Un diagnostic rapide et une quarantaine réduite

La détection se fonde sur la technique d’amplification génique (PCR, polymerase chain reaction) : c’est l'un des gènes de la bactérie qui est détecté. Au préalable, il a donc été nécessaire d’identifier un grand nombre de gènes cibles potentiels dans le génome de la bactérie, de déterminer ceux qui lui sont spécifiques et de s'assurer, a posteriori, à partir de la séquence d'ADN, que le gène ciblé était bien unique et qu’il correspondait à une fonction indispensable de la bactérie. Des amorces nucléotidiques ont ensuite été choisies dans la séquence d’ADN cible afin d’élaborer le test PCR spécifique, puis l'amplification de la séquence cible par ce test a été vérifiée pour toutes les souches pathogènes de l’anthurium.

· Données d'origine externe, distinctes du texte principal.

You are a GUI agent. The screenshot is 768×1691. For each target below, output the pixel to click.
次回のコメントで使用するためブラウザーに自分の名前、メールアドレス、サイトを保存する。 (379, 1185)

 Les applications de cet outil sont multiples. Il est désormais possible de diagnostiquer rapidement l’infection, mais aussi, à plus grande échelle, de surveiller les ombrières et de contrôler les plants importés à l’entrée du territoire. Les durées de quarantaine imposées aux importateurs peuvent être réduites de moitié. L'outil peut également être utilisé dans le cadre de schémas de certification pour la production de matériel végétal indemne de maladie. Il a fait l'objet de dépôts de brevets en France et aux Pays-Bas. Enfin, il est prévu d'engager une procédure pour son adoption comme méthode officielle de diagnostic auprès de l'Organisation européenne de protection des plantes (Eopp).

Les tests disponibles :

PCR Diagnostic sur suspension bactérienne (remplace ELISA)

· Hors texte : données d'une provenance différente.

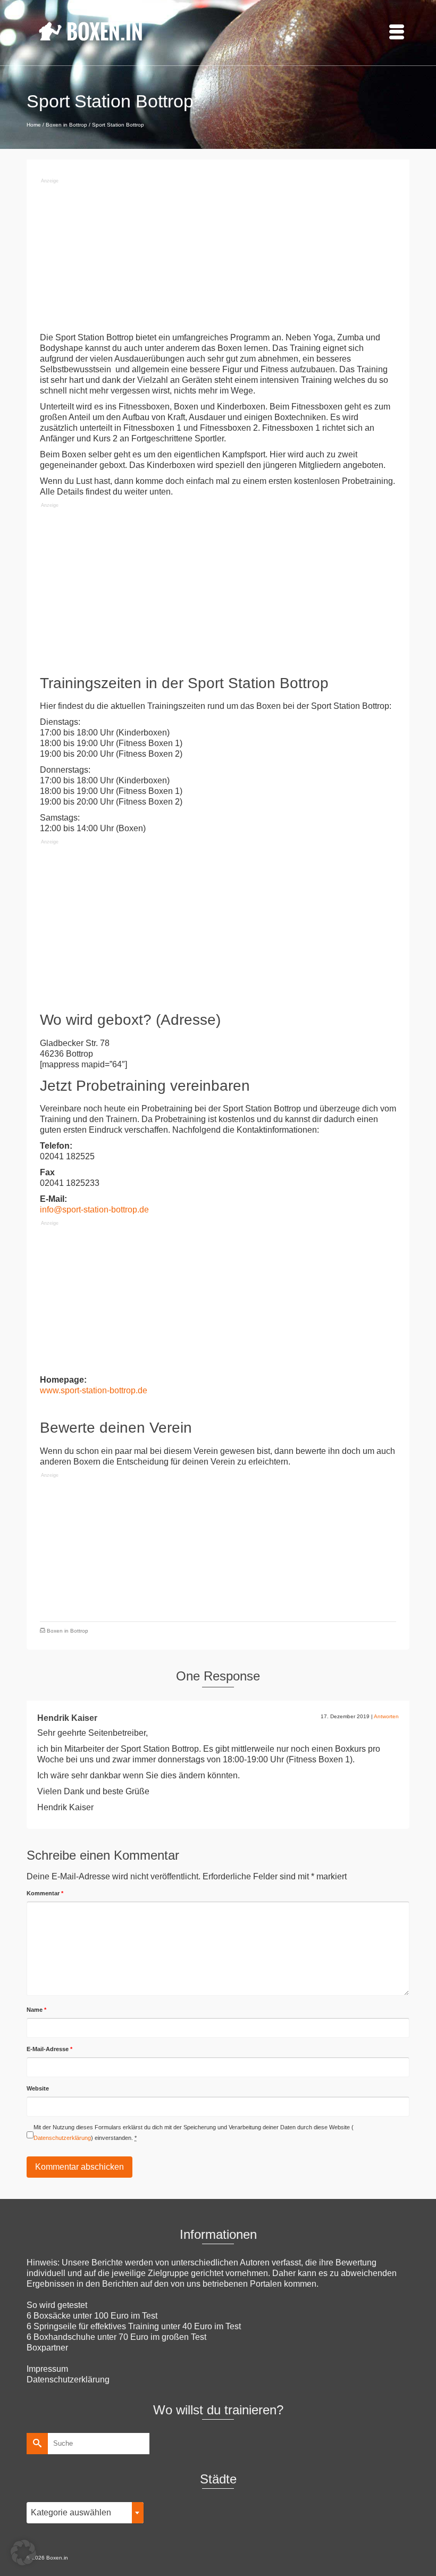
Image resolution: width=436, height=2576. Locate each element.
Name (36, 2009)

Nested-PCR Diagnostic sur broyat de plante (sans phase d’extraction d’ADN). Pour feuilles symptomatiques et asymptomatiques. Pour petit nombre d’analyses (remplace isolement+ELISA)
Bio-nested PCR Diagnostic sur broyat de plante , avec regroupement d’échantillons. Pour feuilles symptomatiques et asymptomatiques. Pour grand nombre d’analyses.